▶ **RECORDS PROVIDED**

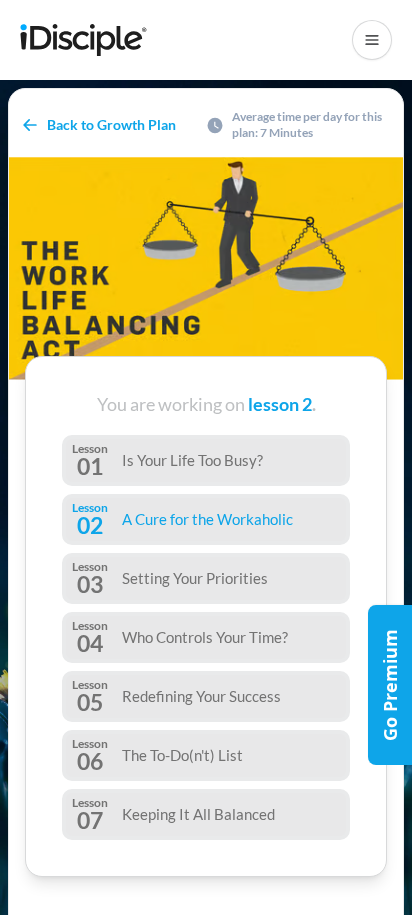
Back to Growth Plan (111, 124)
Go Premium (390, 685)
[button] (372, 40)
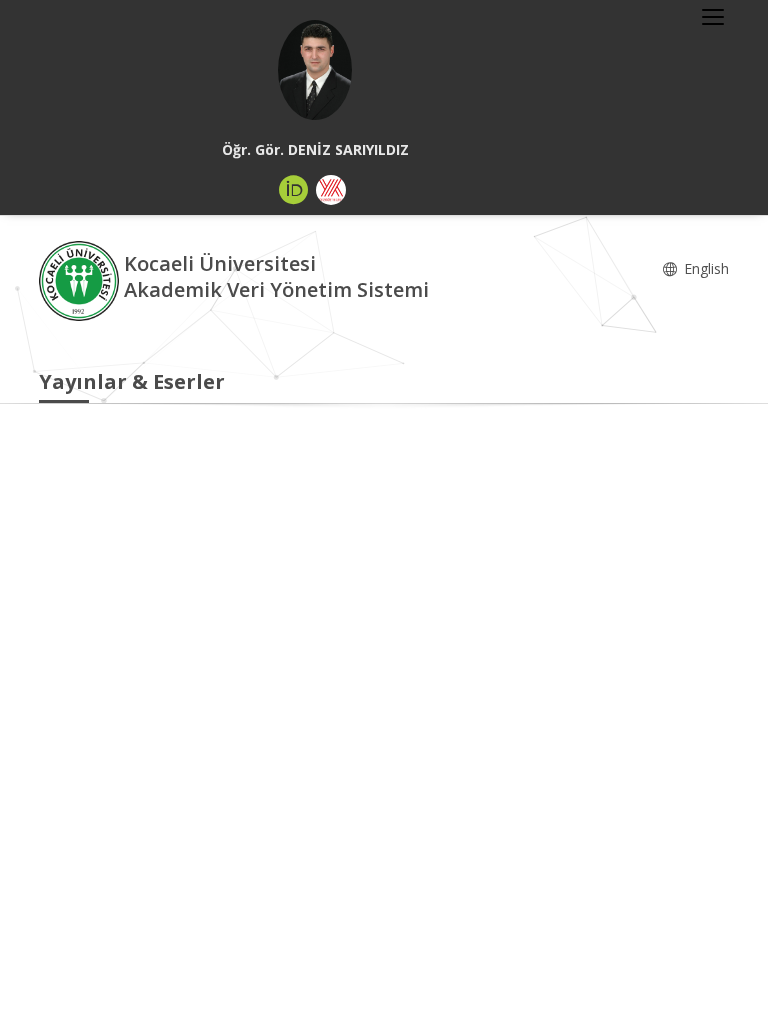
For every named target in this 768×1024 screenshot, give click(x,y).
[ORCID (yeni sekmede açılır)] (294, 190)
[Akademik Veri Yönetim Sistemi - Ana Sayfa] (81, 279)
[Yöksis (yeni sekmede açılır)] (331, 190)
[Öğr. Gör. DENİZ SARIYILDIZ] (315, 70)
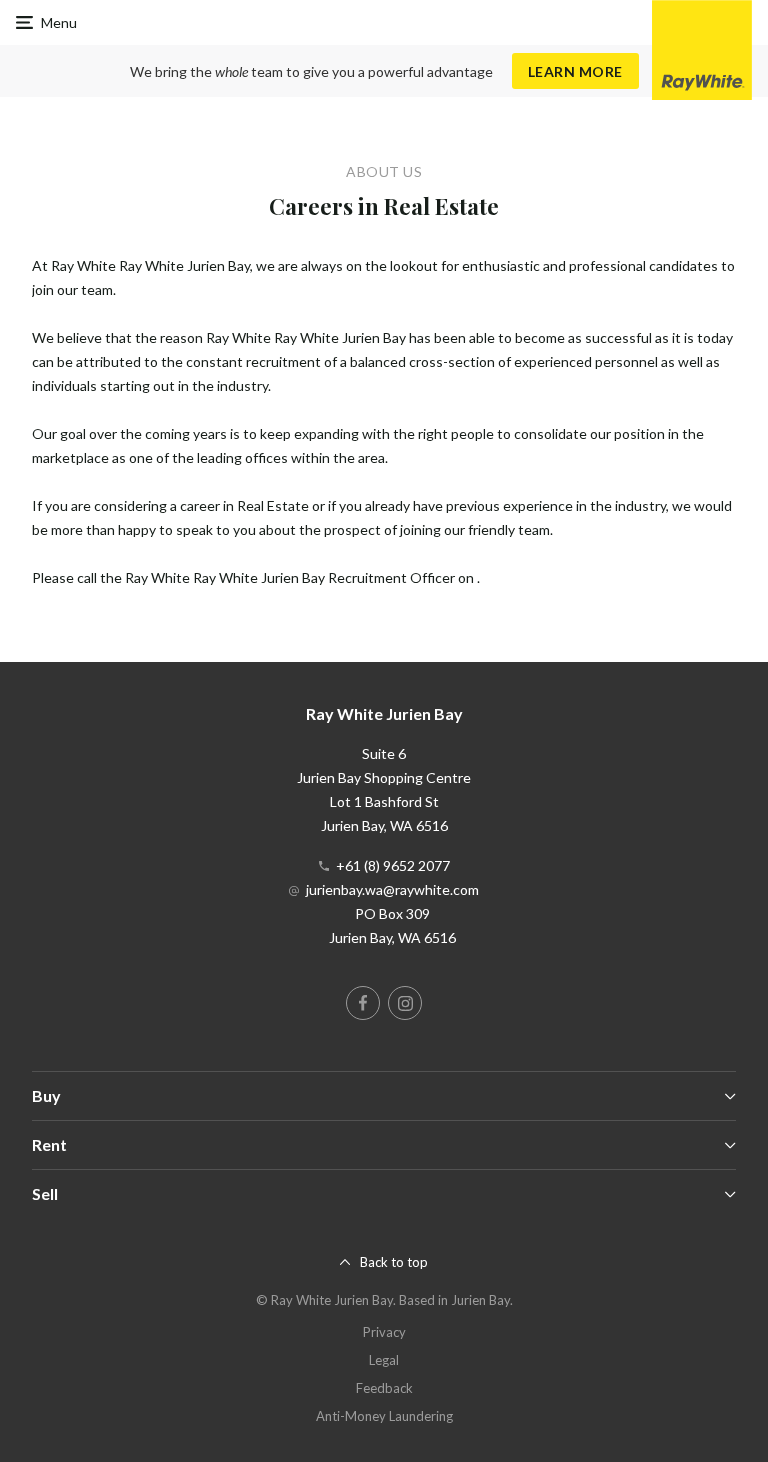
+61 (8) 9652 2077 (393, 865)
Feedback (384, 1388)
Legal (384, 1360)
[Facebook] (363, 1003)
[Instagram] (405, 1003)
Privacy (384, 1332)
==
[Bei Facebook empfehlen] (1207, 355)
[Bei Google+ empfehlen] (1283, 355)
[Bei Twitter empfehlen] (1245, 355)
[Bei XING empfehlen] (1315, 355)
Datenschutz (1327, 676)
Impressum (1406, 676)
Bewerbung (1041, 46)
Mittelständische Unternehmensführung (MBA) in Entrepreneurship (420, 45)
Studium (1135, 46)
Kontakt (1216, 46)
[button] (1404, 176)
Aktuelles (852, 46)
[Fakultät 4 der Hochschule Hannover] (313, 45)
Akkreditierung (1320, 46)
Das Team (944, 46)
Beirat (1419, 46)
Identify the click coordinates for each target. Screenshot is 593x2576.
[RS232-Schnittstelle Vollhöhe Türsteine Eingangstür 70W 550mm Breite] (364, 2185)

▶ **TASK INSTRUCTIONS**
In the entries above, one line contains "Identify the click" and another contains "[RS232-Schnittstelle Vollhöhe Türsteine". Reproduce exactly those two lines and the lines between them, nothing else.

▶ **WRITTEN ANSWER**
Identify the click coordinates for each target. Screenshot is 593x2576.
[RS232-Schnittstelle Vollhöhe Türsteine Eingangstür 70W 550mm Breite] (364, 2185)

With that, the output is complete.